While testing some new hardware on a recent RELENG_14 image (from Nov
10th), I noticed some of my ssh sessions would get killed off with the
errors below (twice in 24hrs)
pid 1697 (sshd), jid 0, uid 1001, was killed: failed to reclaim memory
pid 6274 (sshd), jid 0, uid 1001, was killed: failed to reclaim memory
Nothing fancy bencthmark wise, I am just testing a whole mess of HDDs
off a backplane by generating some synthetic traffic on a big pool of
disks. 65G of RAM. ARC is not limited and seems to try and take the max
possible. Any ideas what might be going on ?

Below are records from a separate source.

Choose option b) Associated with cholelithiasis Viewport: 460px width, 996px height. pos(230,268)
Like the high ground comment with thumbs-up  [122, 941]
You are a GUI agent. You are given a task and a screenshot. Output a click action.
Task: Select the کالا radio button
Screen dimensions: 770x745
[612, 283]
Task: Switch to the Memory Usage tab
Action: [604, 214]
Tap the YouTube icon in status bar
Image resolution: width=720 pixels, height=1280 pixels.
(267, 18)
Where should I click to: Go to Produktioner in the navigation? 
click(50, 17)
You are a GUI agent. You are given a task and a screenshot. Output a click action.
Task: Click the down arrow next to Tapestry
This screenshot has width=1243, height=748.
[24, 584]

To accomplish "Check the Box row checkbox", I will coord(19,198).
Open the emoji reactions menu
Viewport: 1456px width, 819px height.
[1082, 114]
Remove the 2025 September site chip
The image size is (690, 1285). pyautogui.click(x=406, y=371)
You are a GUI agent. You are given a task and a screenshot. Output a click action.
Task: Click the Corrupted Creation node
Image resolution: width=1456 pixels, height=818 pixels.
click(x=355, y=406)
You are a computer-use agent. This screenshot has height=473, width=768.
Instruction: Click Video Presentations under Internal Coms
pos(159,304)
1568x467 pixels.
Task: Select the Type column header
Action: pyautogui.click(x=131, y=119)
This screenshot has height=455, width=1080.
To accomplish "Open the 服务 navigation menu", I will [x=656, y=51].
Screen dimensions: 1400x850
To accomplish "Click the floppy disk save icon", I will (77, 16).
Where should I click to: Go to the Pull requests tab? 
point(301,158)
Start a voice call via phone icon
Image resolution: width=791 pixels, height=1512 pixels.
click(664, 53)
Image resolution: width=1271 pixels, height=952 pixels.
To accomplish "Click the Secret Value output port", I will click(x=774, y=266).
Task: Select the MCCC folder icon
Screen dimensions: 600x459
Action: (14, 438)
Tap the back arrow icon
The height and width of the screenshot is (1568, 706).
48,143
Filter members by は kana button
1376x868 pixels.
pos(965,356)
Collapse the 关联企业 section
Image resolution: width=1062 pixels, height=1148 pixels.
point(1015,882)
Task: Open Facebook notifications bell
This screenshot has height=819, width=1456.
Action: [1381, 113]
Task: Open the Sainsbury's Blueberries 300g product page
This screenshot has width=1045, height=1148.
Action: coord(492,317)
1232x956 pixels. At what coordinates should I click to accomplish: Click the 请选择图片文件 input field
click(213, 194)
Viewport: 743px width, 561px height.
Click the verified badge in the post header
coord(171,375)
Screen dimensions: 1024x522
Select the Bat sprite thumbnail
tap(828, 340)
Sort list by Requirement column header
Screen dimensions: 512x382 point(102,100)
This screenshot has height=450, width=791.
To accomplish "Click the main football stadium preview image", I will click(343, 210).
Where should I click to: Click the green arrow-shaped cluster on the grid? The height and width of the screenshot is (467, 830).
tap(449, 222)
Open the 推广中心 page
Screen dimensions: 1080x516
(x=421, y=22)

CPU: 1.1% user, 0.0% nice, 20.1% system, 0.0% interrupt, 78.7% idle
Mem: 124K Active, 16M Inact, 6156K Laundry, 59G Wired, 3061M Free
ARC: 53G Total, 1418M MFU, 50G MRU, 374M Anon, 389M Header, 396M Other
50G Compressed, 211G Uncompressed, 4.22:1 Ratio
Swap: 4096M Total, 22M Used, 4074M Free
Script is
#!/bin/sh
while true
do
bonnie -s 190000 -d /hddpool/test/
md5 /hddpool/junk*
bonnie++ -u root -d /hddpool/test
date
sleep 10
done
pool looks like
# zpool status
pool: hddpool
state: ONLINE
scan: scrub repaired 0B in 00:01:39 with 0 errors on Mon Nov 13
08:33:53 2023
config:
NAME STATE READ WRITE CKSUM
hddpool ONLINE 0 0 0
raidz1-0 ONLINE 0 0 0
da0p1 ONLINE 0 0 0
da7p1 ONLINE 0 0 0
da12p1 ONLINE 0 0 0
da13p1 ONLINE 0 0 0
raidz1-1 ONLINE 0 0 0
da1p1 ONLINE 0 0 0
da6p1 ONLINE 0 0 0
da9p1 ONLINE 0 0 0
da11p1 ONLINE 0 0 0
raidz1-2 ONLINE 0 0 0
da4p1 ONLINE 0 0 0
da5p1 ONLINE 0 0 0
da8p1 ONLINE 0 0 0
da10p1 ONLINE 0 0 0
errors: No known data errors
# pstat -T
94/2090092 files
22M/4096M swap space
# cat /etc/fstab
# Device Mountpoint FStype Options Dump Pass#
/dev/ada0p2 none swap sw 0 0
/dev/ada1p2 none swap sw 0 0
#